┏━━
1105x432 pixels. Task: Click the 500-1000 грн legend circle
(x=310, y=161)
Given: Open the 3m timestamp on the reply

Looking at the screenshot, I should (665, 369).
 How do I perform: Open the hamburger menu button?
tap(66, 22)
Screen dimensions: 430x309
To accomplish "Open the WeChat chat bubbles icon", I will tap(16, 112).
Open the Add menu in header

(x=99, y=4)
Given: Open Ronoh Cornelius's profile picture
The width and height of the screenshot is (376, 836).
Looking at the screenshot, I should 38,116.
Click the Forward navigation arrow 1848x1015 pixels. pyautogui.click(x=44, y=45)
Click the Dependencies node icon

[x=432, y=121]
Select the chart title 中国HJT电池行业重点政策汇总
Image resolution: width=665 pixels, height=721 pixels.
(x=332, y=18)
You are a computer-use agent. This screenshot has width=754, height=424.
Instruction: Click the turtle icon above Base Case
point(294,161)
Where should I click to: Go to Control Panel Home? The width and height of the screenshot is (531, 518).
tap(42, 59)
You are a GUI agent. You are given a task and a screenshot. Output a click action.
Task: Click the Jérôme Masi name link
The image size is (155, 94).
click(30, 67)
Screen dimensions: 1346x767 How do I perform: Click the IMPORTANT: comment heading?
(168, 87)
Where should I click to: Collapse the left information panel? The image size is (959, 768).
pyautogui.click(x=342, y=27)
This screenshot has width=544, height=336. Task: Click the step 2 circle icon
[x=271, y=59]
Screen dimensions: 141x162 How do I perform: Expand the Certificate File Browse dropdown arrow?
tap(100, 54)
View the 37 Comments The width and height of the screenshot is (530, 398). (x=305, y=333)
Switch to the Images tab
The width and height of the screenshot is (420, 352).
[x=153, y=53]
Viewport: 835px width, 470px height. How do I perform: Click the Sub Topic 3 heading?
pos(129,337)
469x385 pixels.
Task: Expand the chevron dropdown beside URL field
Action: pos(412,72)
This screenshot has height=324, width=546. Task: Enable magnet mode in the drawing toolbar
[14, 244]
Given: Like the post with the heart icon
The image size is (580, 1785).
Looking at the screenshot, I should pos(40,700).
┗━━
**TASK TO COMPLETE:**
Repeat the records, every one of them, without any deviation.

**RESULT OF THE TASK:**
1105x432 pixels. Task: Click the 500-1000 грн legend circle
(x=310, y=161)
Given: Open the 3m timestamp on the reply

Looking at the screenshot, I should (665, 369).
 How do I perform: Open the hamburger menu button?
tap(66, 22)
Screen dimensions: 430x309
To accomplish "Open the WeChat chat bubbles icon", I will tap(16, 112).
Open the Add menu in header

(x=99, y=4)
Given: Open Ronoh Cornelius's profile picture
The width and height of the screenshot is (376, 836).
Looking at the screenshot, I should 38,116.
Click the Forward navigation arrow 1848x1015 pixels. pyautogui.click(x=44, y=45)
Click the Dependencies node icon

[x=432, y=121]
Select the chart title 中国HJT电池行业重点政策汇总
Image resolution: width=665 pixels, height=721 pixels.
(x=332, y=18)
You are a computer-use agent. This screenshot has width=754, height=424.
Instruction: Click the turtle icon above Base Case
point(294,161)
Where should I click to: Go to Control Panel Home? The width and height of the screenshot is (531, 518).
tap(42, 59)
You are a GUI agent. You are given a task and a screenshot. Output a click action.
Task: Click the Jérôme Masi name link
The image size is (155, 94).
click(30, 67)
Screen dimensions: 1346x767 How do I perform: Click the IMPORTANT: comment heading?
(168, 87)
Where should I click to: Collapse the left information panel? The image size is (959, 768).
pyautogui.click(x=342, y=27)
This screenshot has width=544, height=336. Task: Click the step 2 circle icon
[x=271, y=59]
Screen dimensions: 141x162 How do I perform: Expand the Certificate File Browse dropdown arrow?
tap(100, 54)
View the 37 Comments The width and height of the screenshot is (530, 398). (x=305, y=333)
Switch to the Images tab
The width and height of the screenshot is (420, 352).
[x=153, y=53]
Viewport: 835px width, 470px height. How do I perform: Click the Sub Topic 3 heading?
pos(129,337)
469x385 pixels.
Task: Expand the chevron dropdown beside URL field
Action: pos(412,72)
This screenshot has height=324, width=546. Task: Enable magnet mode in the drawing toolbar
[14, 244]
Given: Like the post with the heart icon
The image size is (580, 1785).
Looking at the screenshot, I should pos(40,700).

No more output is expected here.